For decades, solid-state batteries have hung like a carrot dangled in front of engineers and electronics manufacturers as a (somewhat) attainable technology with the capability to trigger a paradigm shift in the world of energy consumption. In recent years, more and more researchers have been able to reach new milestones in solid-state battery prototypes, but the ability to mass-produce the technology at a price lower than traditional lithium-ion batteries remains a major obstacle.
Scalability aside, researchers at Harvard are the latest team to announce a promising solid-state battery prototype designed similar to… a BLT sandwich.
In a report from The Harvard Gazette, the engineering team has designed a stable, solid-state battery using lithium-metal that can be charged and discharged at least 10,000 times at a high current density. According to the report, this technology has the potential to increase the lifetime of EVs by an additional 10 to 15 years without replacing the battery.
Furthermore, Harvard’s research team believes the solid-state battery could offer EVs the capacity to fully charge in 10 to 20 minutes due to its high current density. Xin Li, associate professor of materials science at the Harvard John A. Paulson School of Engineering and Applied Science (SEAS), explains:
Our research shows that the solid-state battery could be fundamentally different from the commercial liquid electrolyte lithium-ion battery. By studying their fundamental thermodynamics, we can unlock superior performance and harness their abundant opportunities.
A major reason other battery experts have not pursued this lithium-metal approach is due to their less than ideal chemical volatility. When Lithium batteries charge, lithium ions move from the cathode to the anode. With lithium-metal anodes, the moving lithium can cause needle-like structures called dendrites to form on the surface of the anode and beyond. These dendrites can then grow into the electrolyte separating the anode and cathode, causing battery malfunction or even fire.
The SSBLT (solid-state bacon lettuce tomato)
To combat this, Li and his team at Harvard have designed their solid-state battery with a multilayer approach that stacks its materials of varying stabilities between the anode and cathode. Much like a sandwich. This multi-material battery sandwich helps alleviate the penetration of lithium dendrites by controlling and containing them rather than preventing them altogether.

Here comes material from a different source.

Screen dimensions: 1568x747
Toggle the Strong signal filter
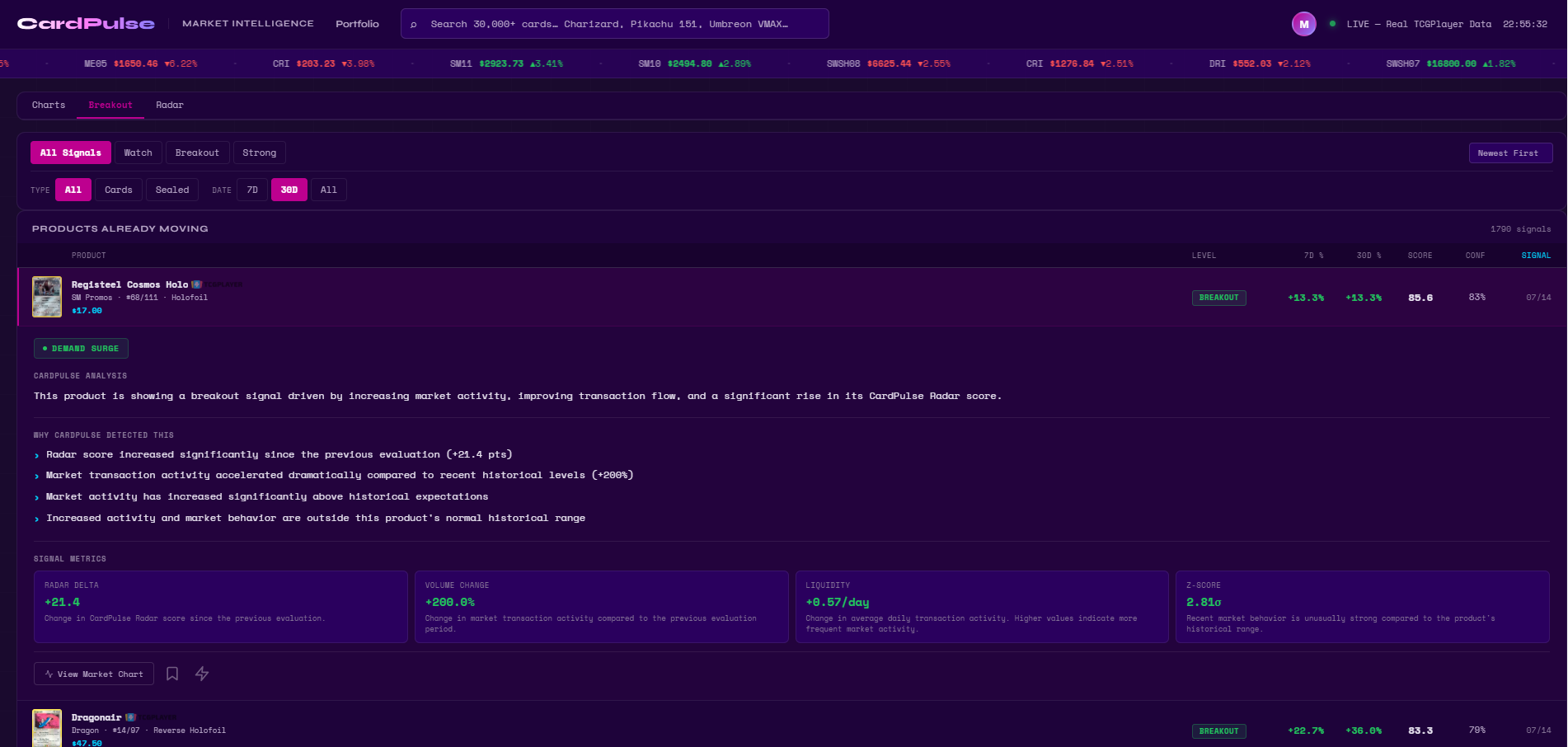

As you can see from the image above, the Harvard team has simplified its battery design to a form that’s more our speed. In this case, a BLT sandwich. The top slice of bread represents the lithium-metal anode, followed by lettuce appropriately representing a coating of graphite. The two layers of tomatoes represent the first electrolyte, protecting the delicious middle layer of bacon as the second electrolyte. Everything sits upon the bottom slice of bread, or the cathode. Is anyone else suddenly hungry for batteries?

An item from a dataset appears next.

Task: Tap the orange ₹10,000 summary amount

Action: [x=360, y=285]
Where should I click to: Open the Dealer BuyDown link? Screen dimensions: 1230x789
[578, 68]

In this design, dendrites are able to grow through the graphite (lettuce) and first electrolyte (tomato) but are halted when they reach the second electrolyte (bacon), thus preventing the dendrites from shorting the entire battery. This multilayer approach provokes chemistry that makes the second electrolyte too tight for the dendrites to penetrate. Furthermore, the Harvard researchers say this same chemistry can backfill the holes made by dendrites, essentially making the solid-state battery self-healing. Is there anything better than a sandwich that can regenerate itself? Honestly.
Li explains the potential of this battery breakthrough but is cognizant of the current realities of scalability:
This proof-of-concept design shows that lithium-metal solid-state batteries could be competitive with commercial lithium-ion batteries. And the flexibility and versatility of our multilayer design makes it potentially compatible with mass production procedures in the battery industry. Scaling it up to the commercial battery won’t be easy and there are still some practical challenges, but we believe they will be overcome.

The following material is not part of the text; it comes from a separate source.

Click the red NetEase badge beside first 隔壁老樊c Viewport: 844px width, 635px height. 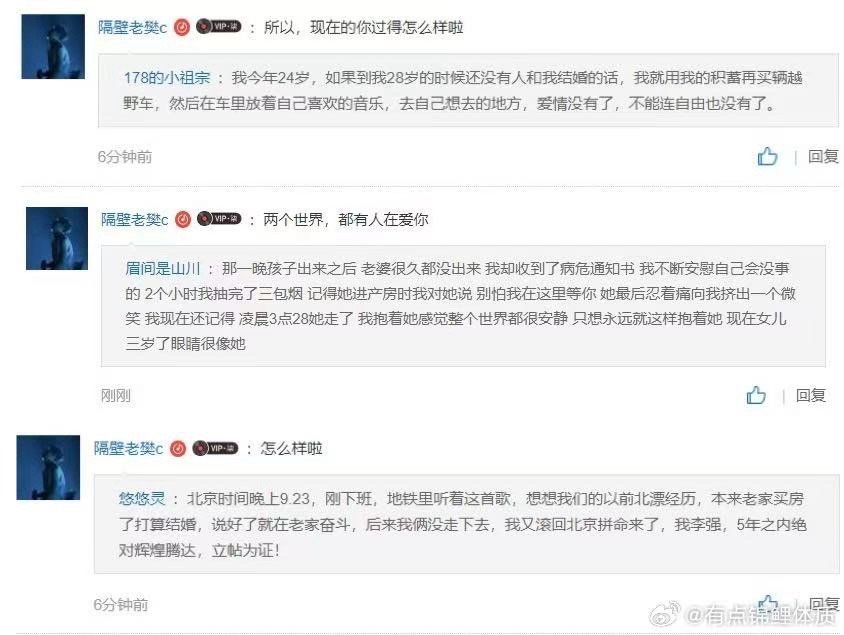click(182, 27)
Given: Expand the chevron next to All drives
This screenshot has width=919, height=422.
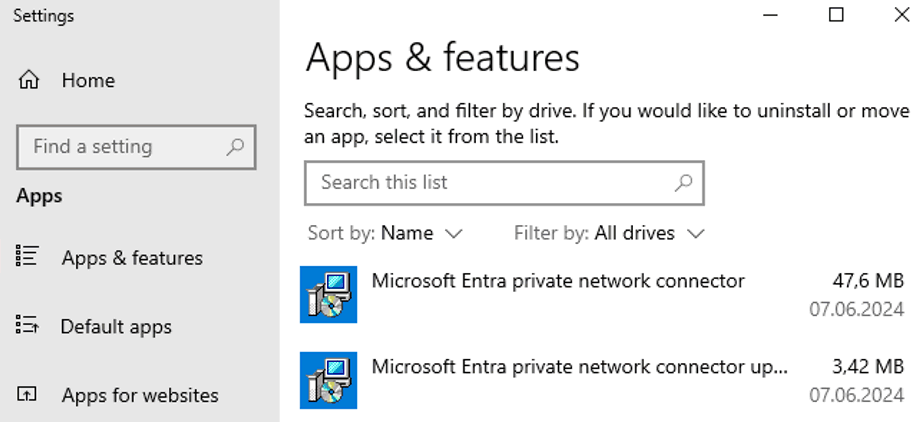Looking at the screenshot, I should tap(696, 234).
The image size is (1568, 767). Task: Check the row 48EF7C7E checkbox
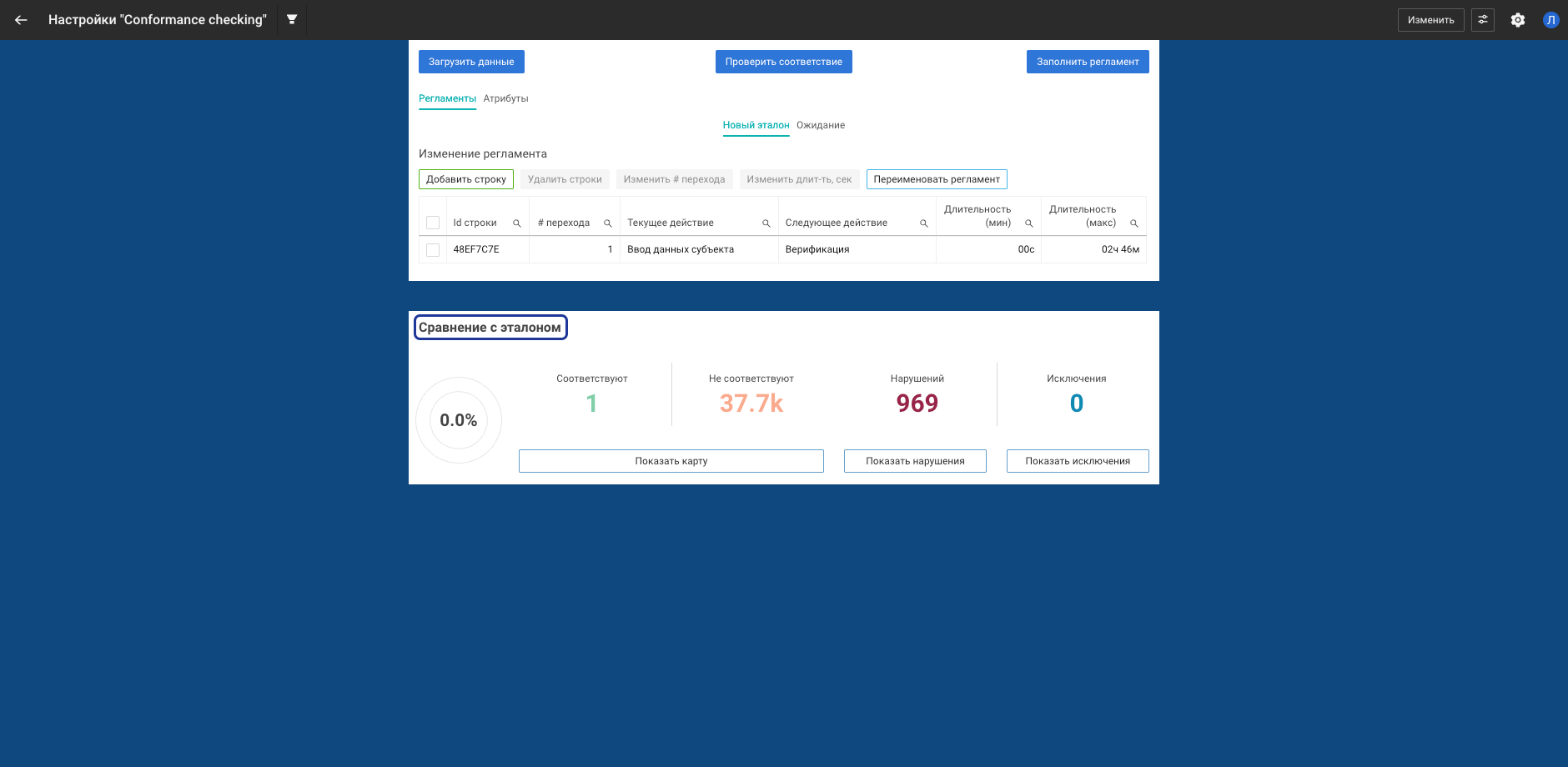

As mentioned at the beginning of this article, price and scalability have always been the biggest hurdle in achieving widespread solid-state battery technologies, but the Harvard team is aware of this tall task and is hopeful it can find a solution. There is no specific timeline on when this may be achieved, however.
It’s always interesting to see new advancements in solid-state batteries and how different teams approach these solutions in their own way. At the same time, they must be met with a skosh of skepticism simply due to the factors we made a conscious effort to preface this story with — affordable scalability.
Regardless of that fact, articles like this gain traction amongst our audience simply because the term “solid-state” peaks interest amongst those in the EV world. Furthermore, I like many others, will almost always give a click simply to see if anyone has solved this scalable production dilemma yet.
The Harvard engineering team may truly be onto something with their solid-state battery technology, but in order to scale it toward significant adoption, they cannot do it alone. A manufacturer with the facilities, infrastructure, supply chain, and customer relationships will be vital.
Even with all of that support, however, the undertaking of achieving mass production at a lower cost than lithium-ion batteries remains a dangling carrot, mere inches away from the solid-state donkey.